Convened by Christian Horn and Gustav Wallentz we had two days of papers and posters which covered notions of romanticism, rememberance, forgetting and nostalgia in contexts as diverse as long barrows and classical antiquity.
The keynote speakers were Richard Bradley (Reading) and James Whitley (Cardiff) who set the bar for how to interpret and express divisions of memory within the archaeological record.
Other speakers travelled from Laconia to Poznan, Rennes to Krakow with reworked sites and reimagined 'ancestors' in pottery and coins, spolia, myth, neo-paganism and literature. It was a session conceptually filled with trepidation regarding how to define memory within an empircal field which, whilst it didn't come to any clear consensus, did conclude that multiple pasts equate to multiple commemerations. I spoke about the Australian and Celtic seaboards, as well as defending a poster on my position considering memory to be a process of personal transfiction, plus showing the Layers film to its first scientific audience.

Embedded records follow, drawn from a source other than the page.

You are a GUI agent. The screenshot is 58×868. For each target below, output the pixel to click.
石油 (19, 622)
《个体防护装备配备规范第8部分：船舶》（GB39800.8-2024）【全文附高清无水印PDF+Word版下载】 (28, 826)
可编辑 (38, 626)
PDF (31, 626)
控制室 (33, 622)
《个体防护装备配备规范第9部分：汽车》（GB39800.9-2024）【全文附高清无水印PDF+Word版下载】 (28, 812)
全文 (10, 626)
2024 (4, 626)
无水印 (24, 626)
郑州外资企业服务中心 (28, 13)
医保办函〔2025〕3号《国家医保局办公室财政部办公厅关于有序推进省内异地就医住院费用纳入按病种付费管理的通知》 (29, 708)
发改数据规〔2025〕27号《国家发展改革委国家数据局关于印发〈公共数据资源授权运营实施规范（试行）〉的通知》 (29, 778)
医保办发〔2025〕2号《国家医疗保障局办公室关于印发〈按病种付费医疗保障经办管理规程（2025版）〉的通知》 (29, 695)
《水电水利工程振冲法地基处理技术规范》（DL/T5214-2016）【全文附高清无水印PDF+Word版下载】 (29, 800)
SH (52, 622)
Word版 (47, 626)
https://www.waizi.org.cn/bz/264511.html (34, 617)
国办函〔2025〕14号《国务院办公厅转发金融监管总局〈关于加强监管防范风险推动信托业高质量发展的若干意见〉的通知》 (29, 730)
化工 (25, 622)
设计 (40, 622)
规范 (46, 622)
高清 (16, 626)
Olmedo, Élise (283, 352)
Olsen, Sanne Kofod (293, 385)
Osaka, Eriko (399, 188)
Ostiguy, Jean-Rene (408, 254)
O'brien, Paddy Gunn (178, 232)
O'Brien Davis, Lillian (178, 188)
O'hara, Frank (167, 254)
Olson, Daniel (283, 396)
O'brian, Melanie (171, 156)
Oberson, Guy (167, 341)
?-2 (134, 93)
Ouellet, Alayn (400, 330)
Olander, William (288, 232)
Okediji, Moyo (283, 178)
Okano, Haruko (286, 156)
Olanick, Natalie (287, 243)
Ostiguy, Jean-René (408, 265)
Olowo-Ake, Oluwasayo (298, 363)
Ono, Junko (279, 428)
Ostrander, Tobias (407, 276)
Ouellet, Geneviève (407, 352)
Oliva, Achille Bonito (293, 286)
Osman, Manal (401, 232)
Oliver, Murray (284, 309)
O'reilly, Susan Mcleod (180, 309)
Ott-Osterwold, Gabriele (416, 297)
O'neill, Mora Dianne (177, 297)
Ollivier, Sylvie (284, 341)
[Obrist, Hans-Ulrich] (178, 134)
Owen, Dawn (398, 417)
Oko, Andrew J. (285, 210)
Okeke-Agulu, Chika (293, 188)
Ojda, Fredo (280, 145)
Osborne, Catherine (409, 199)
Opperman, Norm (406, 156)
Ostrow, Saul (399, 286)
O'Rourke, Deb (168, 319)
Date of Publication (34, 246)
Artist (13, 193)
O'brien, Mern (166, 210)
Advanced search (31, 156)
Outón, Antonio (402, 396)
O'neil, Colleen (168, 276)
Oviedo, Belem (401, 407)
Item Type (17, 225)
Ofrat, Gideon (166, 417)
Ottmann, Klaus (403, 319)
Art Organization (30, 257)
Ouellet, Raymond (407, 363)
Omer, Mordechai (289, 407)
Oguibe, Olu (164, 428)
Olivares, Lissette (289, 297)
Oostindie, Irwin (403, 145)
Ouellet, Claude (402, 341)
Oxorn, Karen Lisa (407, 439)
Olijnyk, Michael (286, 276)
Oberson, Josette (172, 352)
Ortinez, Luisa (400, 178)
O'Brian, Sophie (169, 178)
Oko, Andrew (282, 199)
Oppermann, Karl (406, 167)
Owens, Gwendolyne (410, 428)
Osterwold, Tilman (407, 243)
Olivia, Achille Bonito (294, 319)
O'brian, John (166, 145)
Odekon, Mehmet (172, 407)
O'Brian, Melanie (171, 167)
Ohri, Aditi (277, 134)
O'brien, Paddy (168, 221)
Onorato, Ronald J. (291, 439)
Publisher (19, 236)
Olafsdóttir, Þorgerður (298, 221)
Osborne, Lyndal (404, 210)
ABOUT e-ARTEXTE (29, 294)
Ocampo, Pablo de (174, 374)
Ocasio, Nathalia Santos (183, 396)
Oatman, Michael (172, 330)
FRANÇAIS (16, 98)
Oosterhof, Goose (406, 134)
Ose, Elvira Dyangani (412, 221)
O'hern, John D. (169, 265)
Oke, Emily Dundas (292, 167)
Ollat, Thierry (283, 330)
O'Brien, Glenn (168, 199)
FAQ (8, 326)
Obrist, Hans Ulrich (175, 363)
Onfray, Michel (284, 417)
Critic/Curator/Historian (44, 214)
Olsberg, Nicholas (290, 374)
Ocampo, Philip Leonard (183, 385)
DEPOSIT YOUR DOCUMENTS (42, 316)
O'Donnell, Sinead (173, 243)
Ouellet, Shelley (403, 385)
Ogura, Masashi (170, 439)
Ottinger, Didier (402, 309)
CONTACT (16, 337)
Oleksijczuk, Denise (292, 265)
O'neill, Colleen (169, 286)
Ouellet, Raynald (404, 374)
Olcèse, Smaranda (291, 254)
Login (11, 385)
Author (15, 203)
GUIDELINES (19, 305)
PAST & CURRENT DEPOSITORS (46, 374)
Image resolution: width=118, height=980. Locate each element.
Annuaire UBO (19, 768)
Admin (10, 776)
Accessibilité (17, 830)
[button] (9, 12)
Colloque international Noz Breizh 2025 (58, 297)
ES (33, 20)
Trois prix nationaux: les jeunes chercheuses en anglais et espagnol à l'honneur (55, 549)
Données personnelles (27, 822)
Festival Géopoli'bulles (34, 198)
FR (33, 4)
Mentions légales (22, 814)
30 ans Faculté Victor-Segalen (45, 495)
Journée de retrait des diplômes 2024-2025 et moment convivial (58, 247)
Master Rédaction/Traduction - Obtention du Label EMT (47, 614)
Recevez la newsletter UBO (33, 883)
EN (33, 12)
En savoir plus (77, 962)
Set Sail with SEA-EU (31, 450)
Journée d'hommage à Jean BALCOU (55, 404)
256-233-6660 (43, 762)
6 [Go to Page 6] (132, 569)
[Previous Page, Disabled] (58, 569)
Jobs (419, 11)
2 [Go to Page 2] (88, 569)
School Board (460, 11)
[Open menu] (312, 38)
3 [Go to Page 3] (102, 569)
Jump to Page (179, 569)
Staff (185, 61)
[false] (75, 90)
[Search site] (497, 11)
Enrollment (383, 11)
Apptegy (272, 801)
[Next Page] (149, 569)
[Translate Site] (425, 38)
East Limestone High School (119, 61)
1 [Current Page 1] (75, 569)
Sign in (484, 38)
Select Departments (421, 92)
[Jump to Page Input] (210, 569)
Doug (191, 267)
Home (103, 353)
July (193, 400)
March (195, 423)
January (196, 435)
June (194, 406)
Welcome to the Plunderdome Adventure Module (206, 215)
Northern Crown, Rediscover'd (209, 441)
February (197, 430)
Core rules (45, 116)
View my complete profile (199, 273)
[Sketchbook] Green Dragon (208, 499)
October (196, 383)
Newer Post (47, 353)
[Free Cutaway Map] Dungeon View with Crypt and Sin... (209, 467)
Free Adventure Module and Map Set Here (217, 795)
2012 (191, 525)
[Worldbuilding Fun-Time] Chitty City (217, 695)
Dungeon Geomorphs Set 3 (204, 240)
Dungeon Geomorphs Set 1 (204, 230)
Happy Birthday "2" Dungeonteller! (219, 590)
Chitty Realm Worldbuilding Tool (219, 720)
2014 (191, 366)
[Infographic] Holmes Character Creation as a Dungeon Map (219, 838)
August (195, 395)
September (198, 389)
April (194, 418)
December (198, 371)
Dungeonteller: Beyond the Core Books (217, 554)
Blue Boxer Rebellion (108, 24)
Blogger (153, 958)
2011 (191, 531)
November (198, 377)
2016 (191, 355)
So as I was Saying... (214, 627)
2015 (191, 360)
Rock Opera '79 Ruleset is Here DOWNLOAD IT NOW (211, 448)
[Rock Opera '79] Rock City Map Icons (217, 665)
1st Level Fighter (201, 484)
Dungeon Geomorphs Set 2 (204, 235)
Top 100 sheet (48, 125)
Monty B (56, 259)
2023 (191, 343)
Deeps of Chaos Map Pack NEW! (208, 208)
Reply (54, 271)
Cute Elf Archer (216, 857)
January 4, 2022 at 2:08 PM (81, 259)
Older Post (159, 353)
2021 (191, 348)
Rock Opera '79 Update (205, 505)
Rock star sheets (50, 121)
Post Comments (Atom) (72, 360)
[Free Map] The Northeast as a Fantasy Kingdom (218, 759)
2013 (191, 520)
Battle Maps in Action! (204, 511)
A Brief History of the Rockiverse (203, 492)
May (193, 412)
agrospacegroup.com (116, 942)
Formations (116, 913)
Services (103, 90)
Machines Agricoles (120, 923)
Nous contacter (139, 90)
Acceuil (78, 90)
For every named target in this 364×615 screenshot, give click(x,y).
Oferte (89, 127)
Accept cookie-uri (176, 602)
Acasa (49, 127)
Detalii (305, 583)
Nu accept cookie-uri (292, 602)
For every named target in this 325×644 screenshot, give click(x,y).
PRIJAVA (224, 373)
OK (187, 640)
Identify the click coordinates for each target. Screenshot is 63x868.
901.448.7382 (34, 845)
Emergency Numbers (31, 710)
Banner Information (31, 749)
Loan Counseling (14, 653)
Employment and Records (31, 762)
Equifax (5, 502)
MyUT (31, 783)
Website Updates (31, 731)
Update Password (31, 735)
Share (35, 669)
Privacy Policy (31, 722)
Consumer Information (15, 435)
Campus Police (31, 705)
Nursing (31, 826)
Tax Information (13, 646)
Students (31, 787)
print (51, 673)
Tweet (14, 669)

For more full accounts of everyone's contributions please see the Kiel University website for the week, here.
Below is a gallery of the Memory speakers
Plus here, a few sketches of other talks I attended througout the week:
These other speakers came from cultural heritage, Unesco, interdiscplinary thinking, paleogeography, lithics and luminesence. Debate was lively, rooms were full, the technology worked and coffee was plentiful.
Kiel itself is a place separated by its heritage by the destruction of war. A fine history hidden by the recent reconstructions, all very fitting for the discussions it hosted. It was efficient and the sun mostly shone on 38 different nationalities - all unified by the sudy of what lies beneath our feet. The horrors of Westminster seemed very far away.